Saturday 16 December 2006

Toobin: Cruelty-free execution is difficult


Florida prisoner's 34-minute death prompts moratorium


California judge calls injection method unconstitutional

CNN expert says Supreme Court will ultimately have to rule

PALO ALTO, California (CNN)

-- After it took 34 minutes for an inmate in Florida to die by injection, Gov. Jeb Bush on Friday ordered a moratorium on all executions in the state. Meanwhile, a federal judge in California ruled Friday that lethal injection could be unconstitutionally cruel and unusual punishment and stopped executions in that state.

CNN senior legal analyst Jeffrey Toobin discussed the meaning of these developments with CNN anchor Wolf Blitzer on "The Situation Room."

BLITZER: Jeff, let's talk about the decision by Florida Gov. Jeb Bush to issue a moratorium, a suspension of all executions in the state of Florida after one prisoner who was executed, it took him more than a half an hour to use the lethal injection to kill him.

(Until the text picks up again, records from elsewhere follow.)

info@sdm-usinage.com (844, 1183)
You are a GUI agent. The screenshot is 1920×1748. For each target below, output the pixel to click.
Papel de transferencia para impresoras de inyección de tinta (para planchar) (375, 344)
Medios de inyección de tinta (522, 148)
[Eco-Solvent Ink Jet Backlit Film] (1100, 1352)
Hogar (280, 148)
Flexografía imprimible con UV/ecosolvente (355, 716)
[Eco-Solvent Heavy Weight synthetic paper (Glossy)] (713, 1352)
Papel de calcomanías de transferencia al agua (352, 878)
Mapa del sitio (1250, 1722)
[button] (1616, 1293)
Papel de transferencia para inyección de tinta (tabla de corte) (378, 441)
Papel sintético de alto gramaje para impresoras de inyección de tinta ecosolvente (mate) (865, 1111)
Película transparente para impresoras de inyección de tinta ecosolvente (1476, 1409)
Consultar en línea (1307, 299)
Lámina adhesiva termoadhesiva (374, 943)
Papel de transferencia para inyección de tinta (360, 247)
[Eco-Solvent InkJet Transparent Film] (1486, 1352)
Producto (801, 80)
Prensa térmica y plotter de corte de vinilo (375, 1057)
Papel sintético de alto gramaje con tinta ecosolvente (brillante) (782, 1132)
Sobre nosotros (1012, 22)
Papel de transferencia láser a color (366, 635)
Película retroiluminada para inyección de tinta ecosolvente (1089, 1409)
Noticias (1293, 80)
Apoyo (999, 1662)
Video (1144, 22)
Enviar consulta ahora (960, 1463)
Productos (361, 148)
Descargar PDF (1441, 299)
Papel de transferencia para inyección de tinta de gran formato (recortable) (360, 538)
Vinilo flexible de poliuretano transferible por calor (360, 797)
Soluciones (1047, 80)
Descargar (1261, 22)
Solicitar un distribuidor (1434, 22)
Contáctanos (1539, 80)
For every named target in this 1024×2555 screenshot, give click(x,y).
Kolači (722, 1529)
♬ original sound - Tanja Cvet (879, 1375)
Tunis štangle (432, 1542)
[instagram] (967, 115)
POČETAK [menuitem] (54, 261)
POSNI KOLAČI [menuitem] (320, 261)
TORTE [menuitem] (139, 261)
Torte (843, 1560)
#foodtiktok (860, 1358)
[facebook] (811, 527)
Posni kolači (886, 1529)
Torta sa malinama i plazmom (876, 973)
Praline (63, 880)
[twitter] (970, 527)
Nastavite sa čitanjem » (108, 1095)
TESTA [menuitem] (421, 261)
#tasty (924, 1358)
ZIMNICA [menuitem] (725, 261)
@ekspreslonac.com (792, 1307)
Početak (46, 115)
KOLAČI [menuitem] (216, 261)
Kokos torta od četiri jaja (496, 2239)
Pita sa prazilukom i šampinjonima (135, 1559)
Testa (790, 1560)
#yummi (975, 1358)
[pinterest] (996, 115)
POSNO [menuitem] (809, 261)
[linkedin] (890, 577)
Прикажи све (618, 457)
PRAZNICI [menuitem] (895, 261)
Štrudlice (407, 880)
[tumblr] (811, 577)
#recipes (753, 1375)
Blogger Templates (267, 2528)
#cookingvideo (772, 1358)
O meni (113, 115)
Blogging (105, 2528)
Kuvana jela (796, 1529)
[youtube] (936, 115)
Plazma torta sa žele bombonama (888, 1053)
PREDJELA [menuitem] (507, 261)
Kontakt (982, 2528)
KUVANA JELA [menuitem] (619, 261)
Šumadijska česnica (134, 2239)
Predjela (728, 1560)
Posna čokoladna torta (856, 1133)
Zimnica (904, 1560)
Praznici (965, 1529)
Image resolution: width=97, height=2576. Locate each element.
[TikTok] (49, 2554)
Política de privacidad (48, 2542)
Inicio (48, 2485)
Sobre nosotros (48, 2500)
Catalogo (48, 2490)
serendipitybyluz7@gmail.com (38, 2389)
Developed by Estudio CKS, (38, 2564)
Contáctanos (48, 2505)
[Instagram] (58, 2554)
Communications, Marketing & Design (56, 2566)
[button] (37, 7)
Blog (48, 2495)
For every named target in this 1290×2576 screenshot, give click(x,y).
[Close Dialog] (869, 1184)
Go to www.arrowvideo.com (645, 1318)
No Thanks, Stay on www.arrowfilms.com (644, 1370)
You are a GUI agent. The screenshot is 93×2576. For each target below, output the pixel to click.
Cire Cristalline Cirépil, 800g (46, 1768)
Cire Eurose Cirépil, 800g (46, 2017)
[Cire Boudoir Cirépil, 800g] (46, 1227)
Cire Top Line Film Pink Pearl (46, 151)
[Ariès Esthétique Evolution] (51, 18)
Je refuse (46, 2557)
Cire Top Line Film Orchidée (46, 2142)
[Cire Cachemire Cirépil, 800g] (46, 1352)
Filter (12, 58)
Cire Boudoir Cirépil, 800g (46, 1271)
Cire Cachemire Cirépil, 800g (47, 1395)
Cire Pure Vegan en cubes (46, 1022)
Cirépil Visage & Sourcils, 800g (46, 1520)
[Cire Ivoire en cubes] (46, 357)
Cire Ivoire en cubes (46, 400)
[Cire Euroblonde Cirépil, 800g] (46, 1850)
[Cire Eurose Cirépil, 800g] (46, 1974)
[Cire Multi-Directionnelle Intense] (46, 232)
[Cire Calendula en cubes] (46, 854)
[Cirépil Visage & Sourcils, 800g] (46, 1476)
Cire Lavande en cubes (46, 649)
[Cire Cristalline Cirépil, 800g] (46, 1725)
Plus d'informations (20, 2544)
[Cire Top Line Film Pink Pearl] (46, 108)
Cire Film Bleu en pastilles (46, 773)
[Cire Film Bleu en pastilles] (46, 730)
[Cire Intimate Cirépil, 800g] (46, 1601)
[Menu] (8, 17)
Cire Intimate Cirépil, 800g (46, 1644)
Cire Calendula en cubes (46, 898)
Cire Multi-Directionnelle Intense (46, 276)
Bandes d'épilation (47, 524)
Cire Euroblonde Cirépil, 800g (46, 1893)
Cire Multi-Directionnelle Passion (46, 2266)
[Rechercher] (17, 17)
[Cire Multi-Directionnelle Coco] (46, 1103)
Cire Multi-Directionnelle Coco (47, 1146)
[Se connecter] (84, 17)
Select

TOOBIN: This is the culmination of something that's been building for several years. The lethal injection was invented as a supposedly more humane alternative to the gas chamber, which replaced electrocution, which replaced hanging.

And it turns out, this is simply a lot harder to do than people expected. And one of the chemicals used in lethal injections in this country has been banned for veterinarians to put animals to sleep because of its supposed cruelty.

This is filtering through the legal system. ... The executions aren't going well, so the courts are now having a struggle with this issue once again.

BLITZER: And the constitutional issue is that, presumably, the person about to be executed was going through an unreasonable amount of torture or suffering. Is that the issue?

TOOBIN: Exactly. The Eighth Amendment prohibits cruel and unusual punishment. The Supreme Court has held that that doesn't mean that you can't execute people. The court has said many times that executions are legal, but they have never said what kinds of executions are legally permissible.

And what seems very likely to happen as a result of these latest series of controversies, both legal and political, that is, the decision in California and the political decision by Gov. Bush, is that the Supreme Court is going to have to deal with this issue because so many states have lethal injection now, and it is now just not clear whether that constitutes cruel and unusual punishment.

BLITZER: The federal judge in California issued his ruling opposing a moratorium on executions in California, saying that that state's lethal injection method is unconstitutional. Implementation of lethal injection is broken, Judge Jeremy Fogel said in San Jose. But he also said it can be fixed.

So that means, I would surmise, that they have to come up with a better way, a better lethal injection or some other way of executing prisoners.

TOOBIN: It turns out that it's actually hard to kill someone in a humane way. It seems odd to say it, but it is just harder than you might -- than those of us who are not scientists might -- expect.

And cases like this are filtering all through the legal system. The judge in California decided this one today, but there's a case in Tennessee. There are cases in Florida.

In fact, most prisoners who are on the verge of execution because -- with the use of lethal injection, which is overwhelmingly the choice of the 38 states that have the death penalty -- are challenging their execution on this ground, and the Supreme Court in the next year or so almost certainly is going to have to take up this issue, which it has not yet done.